Work task: Two lines in the data below mark the range: the one with "Choose the Psalm" and the one with "Screen dimensions: 1568x574". Return both, along with every line between them, exactly.

[[ Data under study open ]]

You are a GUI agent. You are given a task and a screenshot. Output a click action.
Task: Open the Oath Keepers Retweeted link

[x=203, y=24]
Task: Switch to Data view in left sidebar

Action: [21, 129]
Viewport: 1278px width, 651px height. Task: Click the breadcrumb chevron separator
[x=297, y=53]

[[ Data under study closed ]]
[[ Data under study open ]]

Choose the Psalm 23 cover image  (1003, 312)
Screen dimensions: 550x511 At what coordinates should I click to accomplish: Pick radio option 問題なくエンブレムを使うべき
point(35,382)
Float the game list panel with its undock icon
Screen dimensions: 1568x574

[[ Data under study closed ]]

Solution to this problem:
Choose the Psalm 23 cover image  (1003, 312)
Screen dimensions: 550x511 At what coordinates should I click to accomplish: Pick radio option 問題なくエンブレムを使うべき
point(35,382)
Float the game list panel with its undock icon
Screen dimensions: 1568x574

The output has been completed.